In short, the Chinese knew how to bribe American negotiators. However, as the newspaper notes, this Chinese proposal does not correspond to what they want in Washington. It is for this reason that Trump intends to continue negotiations. And increase the pressure on Beijing.

Let's not forget that the goal of the United States is not to create more fair trade conditions with China for Washington, but to undermine the economic potential of the Middle Kingdom, to slow down its economic development. Lightheiser transparently hinted that he was not able to really talk about "fighting Chinese protectionism" and "removing pressure" on American companies in China in order to transfer technology to Chinese partners.

That is why Washington’s “thirst” is not satisfied - it has little to increase purchases and reduce the trade deficit, he wants to keep under control the subsidies that Chinese companies receive from their government. And this, to put it mildly, is not at all an American affair, and this position is firmly in Beijing.

What's next?

Washington really needs to take serious measures to reduce its trade deficit with China. According to the US Department of Commerce, which Bloomberg leads, in 2017, the US exported Chinese goods worth $ 523.7 billion, and only sold $ 188 billion to China, that is, the difference reached $ 335.7 billion. In 2012, it amounted to 295 billion dollars.

Trump also raised the question of the possibility of a personal meeting with Xi Jinping after receiving an official invitation from the Chinese leader. Earlier, he wrote on Twitter that “the final deal will not be concluded until my friend President Xi and I meet in the near future.” Such an opportunity may be presented at the end of February, after the planned meeting of the US President with the North Korean leader Kim Jong-un.

According to Trump's advisors, at the proposed meeting with Xi Jinping, the head of the White House will be under heavy pressure, the purpose of which will be to prevent an increase in duties.

The deal must also be made, because if the parties meet in China, the failure will be perceived as "a slap in the face of the Chinese leader, whom Trump constantly calls his friend."

Trump is already under heavy pressure within the United States, as the US economy is slowing down due to a trade war.

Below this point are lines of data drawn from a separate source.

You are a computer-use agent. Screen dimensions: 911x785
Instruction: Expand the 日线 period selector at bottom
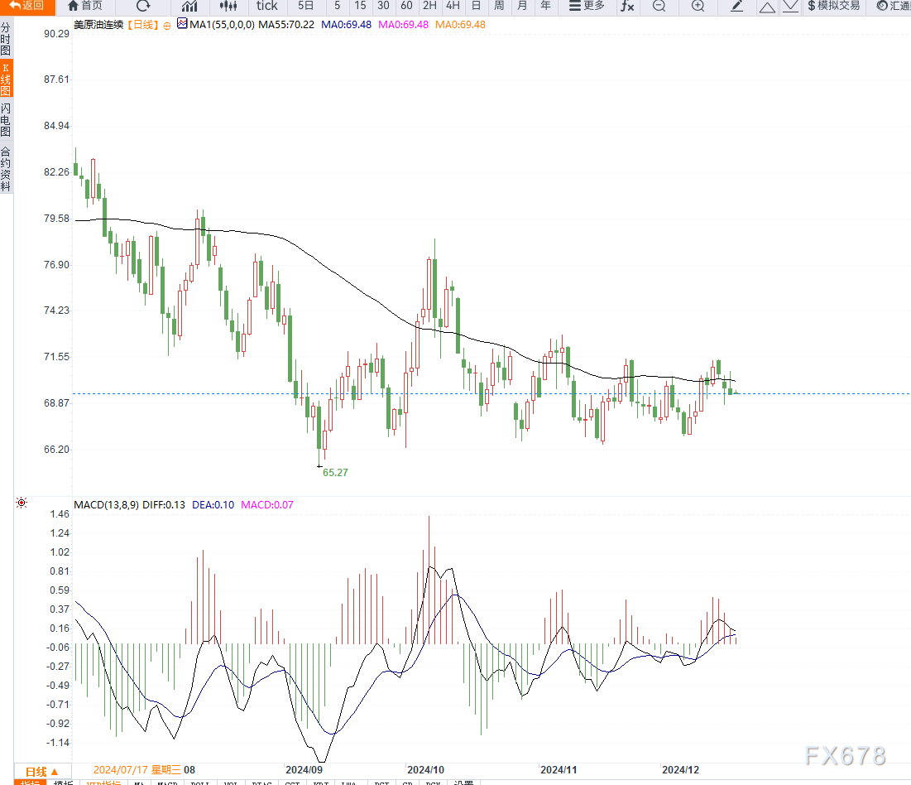41,771
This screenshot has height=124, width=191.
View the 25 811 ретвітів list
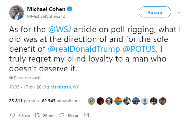[x=24, y=100]
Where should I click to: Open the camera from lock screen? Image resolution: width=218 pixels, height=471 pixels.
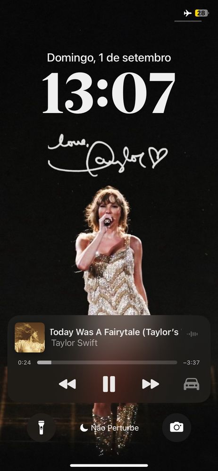pos(176,427)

In the bottom line on the results of the talks on January 30 and 31 in the US, we still see that China has made concessions to Trump. This gives him reason to talk now about a quick "good deal", than he calms his opponents inside the country. But it is obvious that all the results will be visible in February, when Washington will put a lot of pressure on Beijing. Moreover, the American trade representative Lighthizer adheres to a policy of increasing pressure, and Trump wants the deal to be concluded by this official.

Only the question of how far China will go in its concessions remains open. The main problem will be the question of Chinese economic sovereignty, since Washington intends to achieve "strangulation" of China’s business by the hands of the Celestial Government itself. And this is exactly the concession that Beijing has not made now.